George Murdoch (April 29, 1850 – February 2, 1910) was a Canadian politician, Alberta pioneer, saddle-maker, and the first mayor of Calgary, Alberta.

Early life
George Murdoch was born in Paisley, Scotland, on April 29, 1850, and at the age of four, Murdoch emigrated to Canada in 1854 and settled in Saint John, New Brunswick, where he spent much of his earlier years. At the age of 18 Murdoch moved to Chicago, where he learned the trade of saddle and harness making. Murdoch returned to New Brunswick after his shop was destroyed in the 1871 Great Chicago Fire. While in New Brunswick he married his wife Margaret, and together they had their first two children in the province.  In total, they had at least three sons and two daughters.

Move to Calgary
On May 13, 1883, George Murdoch arrived in Calgary at the age of 33, just months before the Canadian Pacific Railway would reach the community in August 1883. In Calgary, he started a successful harness shop.  As Calgary was at its early stages, his main clientele was the North-West Mounted Police based in Fort Calgary and Blackfoot Indians who had a reserve nearby.  He was on good terms with the Blackfoot and had learned to speak their language.

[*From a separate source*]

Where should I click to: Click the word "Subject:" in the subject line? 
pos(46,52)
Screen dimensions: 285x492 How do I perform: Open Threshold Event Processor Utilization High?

In the community, Murdoch was involved with the Masonic Lodge and the Orange Order in Canada, literary and history societies, volunteer fire brigade, was one of the founders of Calgary's Presbyterian Church and the first President of the Calgary St. Andrew's Society.  Being one of the first permanent businessmen in Calgary, he was an active participant in securing the incorporation of Calgary from the government of the North-West Territories in November 1884.

Municipal Politics
George Murdoch played a pivotal role in the formation of the Town of Calgary, joining prominent civic leaders as elected members of the seven-person civic committee, the precursor to the first town council. The elected group consisted of Murdoch, Major James Walker (1846-1936), Dr. Andrew Henderson, George Clift King, Thomas Swan, J. D. Moulton and Captain John Stewart (d. 1893).

On December 4, 1884, Murdoch was elected the first mayor of the Town of Calgary and was re-elected on January 4, 1886, holding the post until October 21, 1886. Murdoch, along with councillors Issac Sanford Freeze and Dr. Neville James Lindsay, was removed from office effective October 21, 1886, by a special Territorial Ordinance issued by stipendiary magistrate Jeremiah Travis.

January 1886 Calgary Municipal Election
Travis, a teetotaler and supporter of the temperance movement, was appalled by the open traffic of liquor, gambling and prostitution in Calgary despite legal prohibition in the Northwest Territories. Murdoch and the town solicitor Henry Bleeker were alleged to be members of a whisky ring, and rumors were rampant that both Murdoch and the town's police chief James Ingram was receiving kickbacks from brothels and saloon keepers. Travis's behavior soon reached Ottawa and Judge Thomas Wardlaw Taylor of Winnipeg was sent by the federal government to investigate the situation. Taylor's report "Precis of the case of Jeremiah Travis (late stipendiary magistrate at Calgary) as presented by the report of Mr. Justice Taylor and the correspondence and evidence" which found Travis had exceeded his authority was released much later, in June 1887.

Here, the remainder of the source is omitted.